**WORK INSTRUCTION**
As you print the data below, keep every line exactly as it is and leave the images behind.

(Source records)
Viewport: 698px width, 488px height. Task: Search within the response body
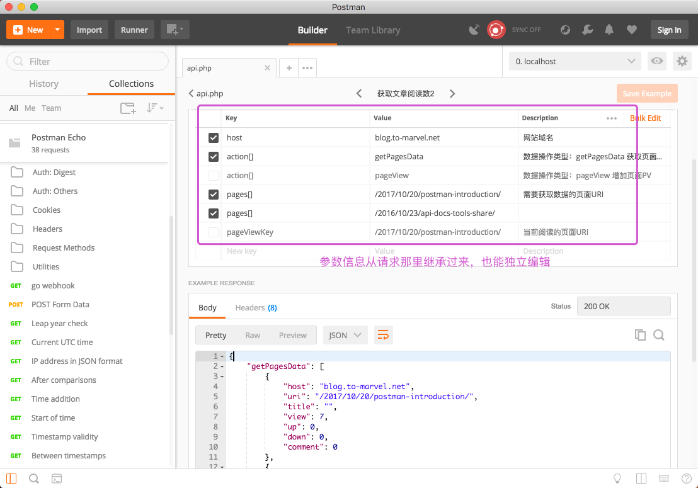(659, 335)
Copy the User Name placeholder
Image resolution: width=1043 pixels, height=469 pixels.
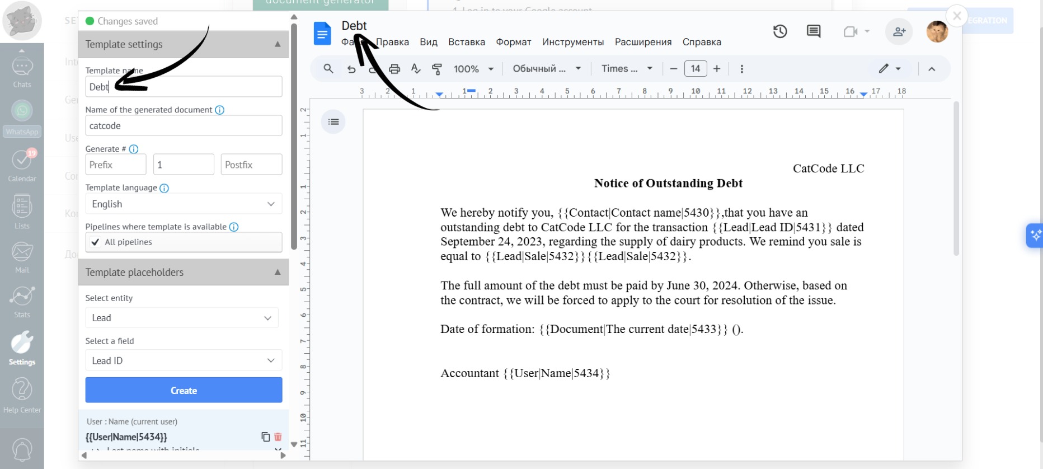pos(265,437)
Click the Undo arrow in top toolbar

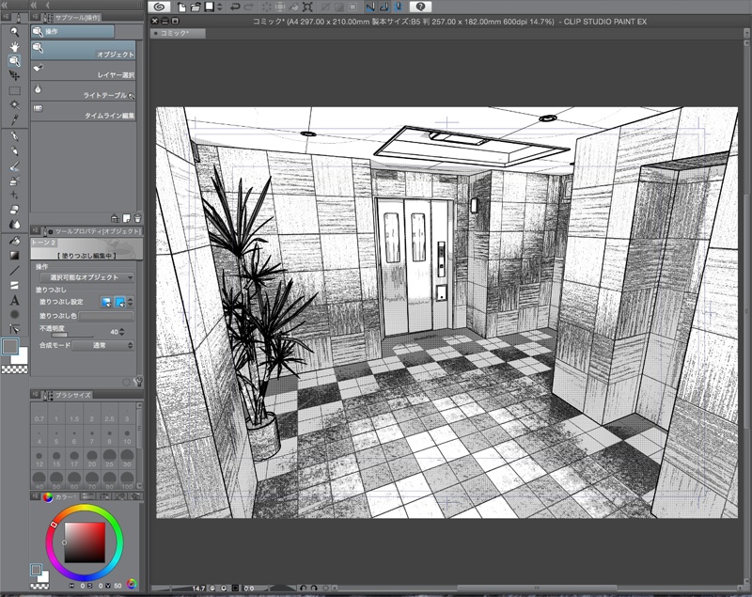pos(234,7)
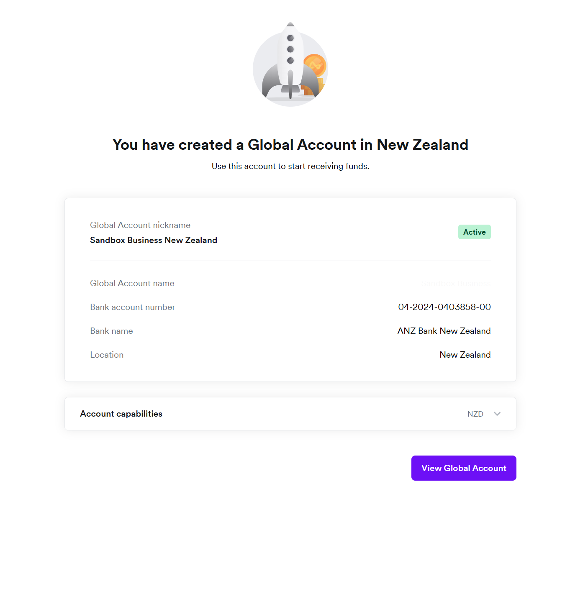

**EXERCISE SOLUTION**
Viewport: 698px width, 488px height. Task: Search within the response body
(659, 335)
Copy the User Name placeholder
Image resolution: width=1043 pixels, height=469 pixels.
pos(265,437)
Click the Undo arrow in top toolbar

pos(234,7)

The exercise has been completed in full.